AutoRetriever

class AutoRetriever:
Facilitates the automatic retrieval of information using a query-based approach with pre-defined elements. Parameters:
  • url_and_api_key (Optional[Tuple[str, str]]): URL and API key for accessing the vector storage remotely.
  • vector_storage_local_path (Optional[str]): Local path for vector storage, if applicable.
  • storage_type (Optional[StorageType]): The type of vector storage to use. Defaults to StorageType.QDRANT.
  • embedding_model (Optional[BaseEmbedding]): Model used for embedding queries and documents. Defaults to OpenAIEmbedding().

init

def __init__(
    self,
    url_and_api_key: Optional[Tuple[str, str]] = None,
    vector_storage_local_path: Optional[str] = None,
    storage_type: Optional[StorageType] = None,
    embedding_model: Optional[BaseEmbedding] = None
):

_initialize_vector_storage

def _initialize_vector_storage(self, collection_name: Optional[str] = None):
Sets up and returns a vector storage instance with specified parameters. Parameters:
  • collection_name (Optional[str]): Name of the collection in the vector storage.
Returns: BaseVectorStorage: Configured vector storage instance.

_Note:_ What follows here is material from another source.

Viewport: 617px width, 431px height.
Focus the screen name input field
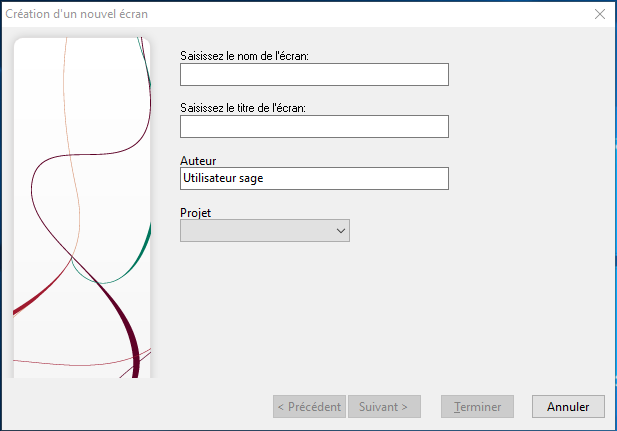coord(314,74)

_collection_name_generator

def _collection_name_generator(self, content: Union[str, 'Element']):
Generates a valid collection name from a given file path or URL. Parameters:
  • content (Union[str, Element]): Local file path, remote URL, string content or Element object.
Returns: str: A sanitized, valid collection name suitable for use.

run_vector_retriever

def run_vector_retriever(
    self,
    query: str,
    contents: Union[str, List[str], 'Element', List['Element']],
    top_k: int = Constants.DEFAULT_TOP_K_RESULTS,
    similarity_threshold: float = Constants.DEFAULT_SIMILARITY_THRESHOLD,
    return_detailed_info: bool = False,
    max_characters: int = 500
):
Executes the automatic vector retriever process using vector storage. Parameters:
  • query (str): Query string for information retriever.
  • contents (Union[str, List[str], Element, List[Element]]): Local file paths, remote URLs, string contents or Element objects.
  • top_k (int, optional): The number of top results to return during retrieve. Must be a positive integer. Defaults to DEFAULT_TOP_K_RESULTS.
  • similarity_threshold (float, optional): The similarity threshold for filtering results. Defaults to DEFAULT_SIMILARITY_THRESHOLD.
  • return_detailed_info (bool, optional): Whether to return detailed information including similarity score, content path and metadata. Defaults to False.
  • max_characters (int): Max number of characters in each chunk. Defaults to 500.
Returns: dict[str, Sequence[Collection[str]]]: By default, returns only the text information. If return_detailed_info is True, return detailed information including similarity score, content path and metadata.